The houses were auctioned off Friday during a three-and-a-half-hour Zoom hearing overseen by Miami-Dade Circuit Judge Thomas Rebull. The highest winning bid was $2,580,000 for a 5-bedroom, 4,089-square-foot house that was listed for $3.3 million, and the lowest winning bid was $1,982,000 for a 4-bedroom, 3,108-square-foot house that was listed for $2.4 million.
Bidding pushed the total to $20,149,000, which is $1,949,000 higher than the $18.2 million bulk offer made for all nine earlier this month but about $8 million less than what the houses were initially listed for in May. A 10th townhouse sold for $2.4 million on Friday. Another sold for $2.75 million in August.
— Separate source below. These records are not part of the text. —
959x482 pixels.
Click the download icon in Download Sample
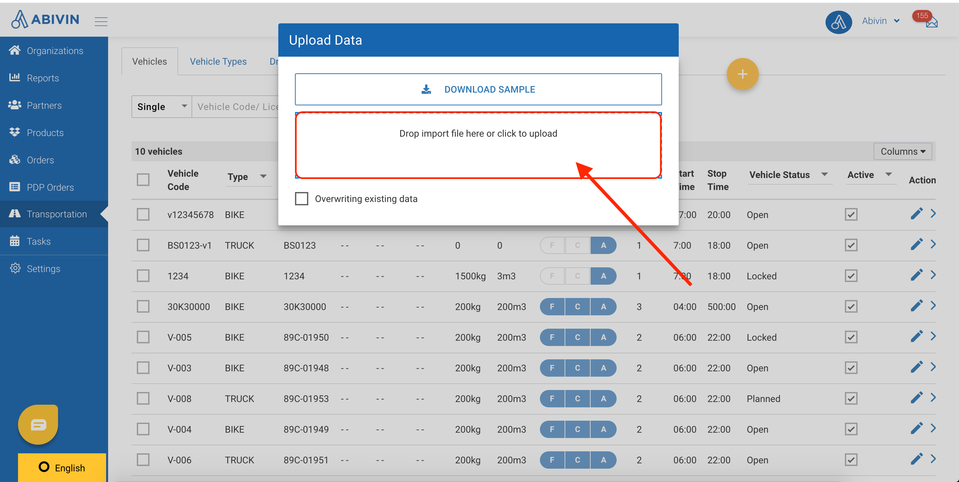click(x=426, y=89)

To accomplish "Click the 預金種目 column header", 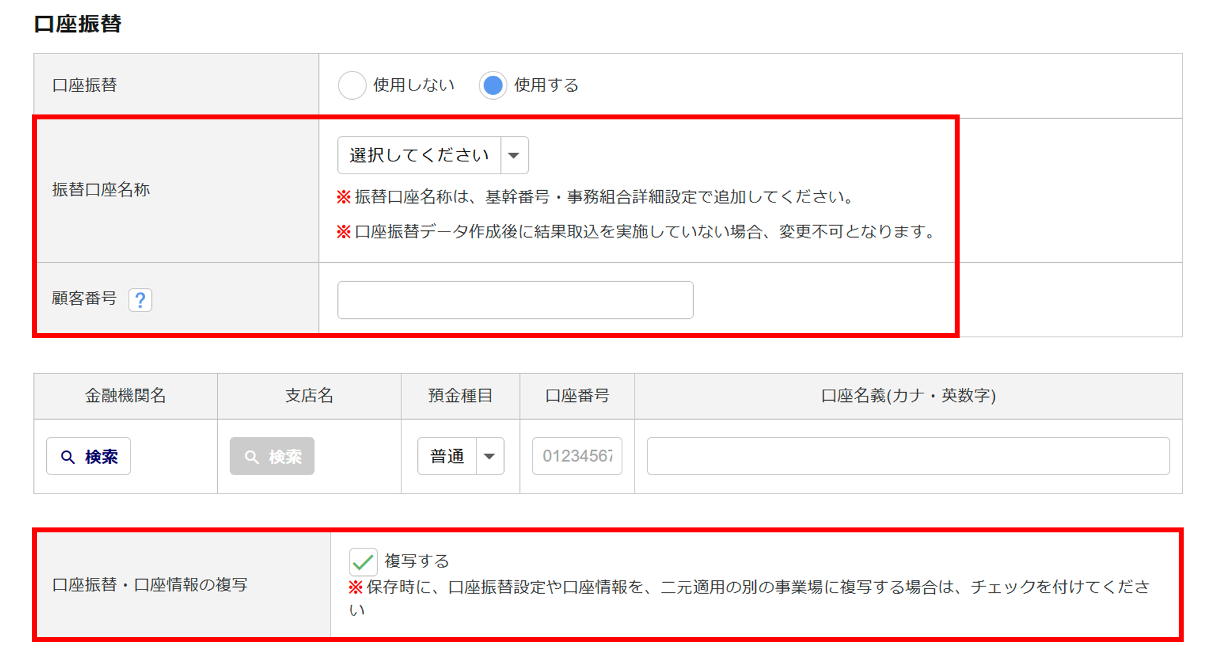I will tap(460, 396).
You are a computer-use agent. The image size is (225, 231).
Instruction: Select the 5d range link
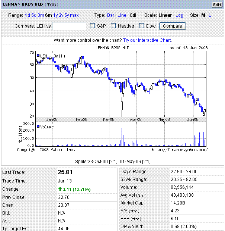click(34, 15)
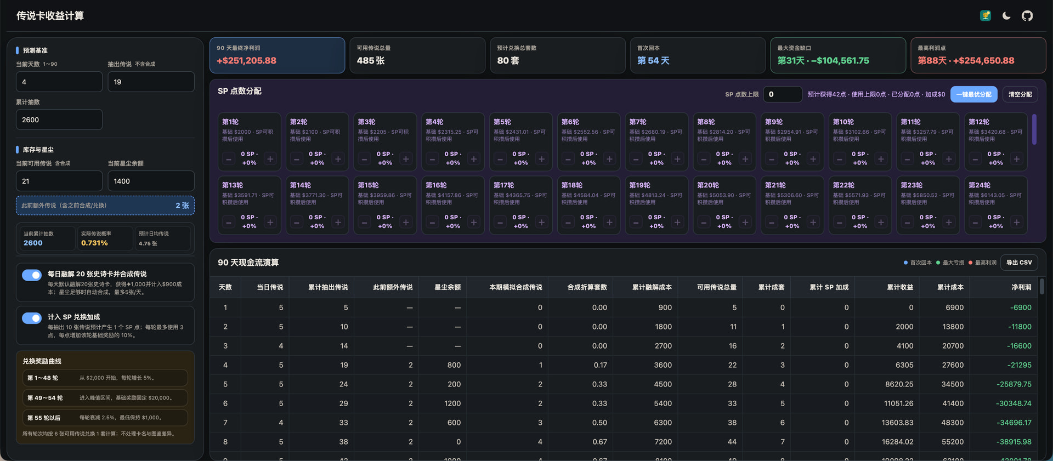Add SP point to 第12轮 card

click(1017, 159)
One more is for sale for $2.55 million, and a deal is expected soon, according to the court-appointed receiver who has been managing 27 properties — including 12 vacant lots — that were in developer Doug Cox’s portfolio.
Proceeds go into a pot for reimbursing 32 creditors who are owed $34 million by Cox, the self-styled “King of Coconut Grove,” accused of conning home buyers and investors in a Ponzi-like scheme in which he signed double and triple sales contracts on single houses and collected escalating deposits from a succession of unsuspecting buyers as Miami real estate boomed from 2020 to 2023. He repeatedly postponed promised closing dates on the finished houses, keeping buyers in limbo.
No one ever moved into the houses lining Coconut Avenue, which have been sitting empty for four years in one of the hottest markets in the country.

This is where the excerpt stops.